Phil Dodds addresses this question by focusing on music, arguing that music scholarship has both most to gain from and most to offer to a fuller conceptualisation of how geographical scale is culturally produced. Dodds suggests that music scholars should treat scales as open questions, and as phenomena potentially made through musical practices, rather than as stable categories for framing other arguments about, say, ‘local’ or ‘global’ music. He analyses how the meaning of ‘the local’ is affected by the aesthetics of popular music, and how the relationship between the particular and the general is fused through common musical conventions.

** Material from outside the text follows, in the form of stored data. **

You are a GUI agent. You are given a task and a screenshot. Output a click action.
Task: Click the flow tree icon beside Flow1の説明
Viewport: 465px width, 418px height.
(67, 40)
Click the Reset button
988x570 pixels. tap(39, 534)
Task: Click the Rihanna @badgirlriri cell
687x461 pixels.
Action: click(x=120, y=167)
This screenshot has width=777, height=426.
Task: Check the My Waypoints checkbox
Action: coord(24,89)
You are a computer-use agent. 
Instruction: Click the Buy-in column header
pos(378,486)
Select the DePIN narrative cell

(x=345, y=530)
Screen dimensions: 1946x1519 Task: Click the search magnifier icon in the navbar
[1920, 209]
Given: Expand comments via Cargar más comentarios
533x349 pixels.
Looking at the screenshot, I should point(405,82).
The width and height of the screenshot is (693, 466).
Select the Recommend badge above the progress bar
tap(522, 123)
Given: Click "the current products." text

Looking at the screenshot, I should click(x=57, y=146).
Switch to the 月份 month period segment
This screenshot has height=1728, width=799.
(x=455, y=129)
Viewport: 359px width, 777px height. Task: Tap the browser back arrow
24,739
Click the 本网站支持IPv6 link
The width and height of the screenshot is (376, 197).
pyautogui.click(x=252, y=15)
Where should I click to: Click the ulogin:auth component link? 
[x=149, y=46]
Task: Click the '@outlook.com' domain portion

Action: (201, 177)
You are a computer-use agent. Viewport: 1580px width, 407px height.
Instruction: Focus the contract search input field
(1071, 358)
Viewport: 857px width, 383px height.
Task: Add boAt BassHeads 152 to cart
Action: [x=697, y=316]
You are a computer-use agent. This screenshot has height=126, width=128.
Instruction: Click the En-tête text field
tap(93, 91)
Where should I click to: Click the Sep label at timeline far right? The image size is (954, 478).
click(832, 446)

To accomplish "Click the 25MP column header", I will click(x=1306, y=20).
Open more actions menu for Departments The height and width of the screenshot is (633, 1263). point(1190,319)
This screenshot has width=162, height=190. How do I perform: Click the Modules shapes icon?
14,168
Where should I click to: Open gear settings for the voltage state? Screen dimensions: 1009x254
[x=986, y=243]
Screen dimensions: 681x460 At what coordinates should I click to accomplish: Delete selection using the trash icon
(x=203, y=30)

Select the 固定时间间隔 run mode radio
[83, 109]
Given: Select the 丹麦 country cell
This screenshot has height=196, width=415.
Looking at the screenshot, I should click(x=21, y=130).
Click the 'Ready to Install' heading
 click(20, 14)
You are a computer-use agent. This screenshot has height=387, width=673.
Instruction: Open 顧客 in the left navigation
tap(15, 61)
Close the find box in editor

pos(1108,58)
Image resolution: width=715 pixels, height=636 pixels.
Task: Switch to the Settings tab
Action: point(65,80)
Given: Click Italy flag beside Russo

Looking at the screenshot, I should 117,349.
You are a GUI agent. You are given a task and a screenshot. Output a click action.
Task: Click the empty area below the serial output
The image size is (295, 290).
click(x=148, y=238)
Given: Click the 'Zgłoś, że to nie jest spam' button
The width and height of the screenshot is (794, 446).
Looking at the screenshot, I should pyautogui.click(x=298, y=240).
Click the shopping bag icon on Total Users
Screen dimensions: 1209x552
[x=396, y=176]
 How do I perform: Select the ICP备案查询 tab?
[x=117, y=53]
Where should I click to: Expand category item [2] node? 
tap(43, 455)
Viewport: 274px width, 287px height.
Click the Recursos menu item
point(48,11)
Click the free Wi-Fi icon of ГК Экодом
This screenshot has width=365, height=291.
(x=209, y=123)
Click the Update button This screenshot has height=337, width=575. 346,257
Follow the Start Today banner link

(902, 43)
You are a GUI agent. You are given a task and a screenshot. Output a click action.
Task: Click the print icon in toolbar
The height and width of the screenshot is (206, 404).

Music and the Cultural Production of Scale explores diverse musical examples – including Janelle Monáe’s concept albums, key tracks in the grime genre, protest songs at environmental and anti-fascist demonstrations, and nineteenth-century colonial hymn-singing – to demonstrate how we already live in a world whose scales are made by music. The book also shows that music has the potential to produce a world scaled otherwise.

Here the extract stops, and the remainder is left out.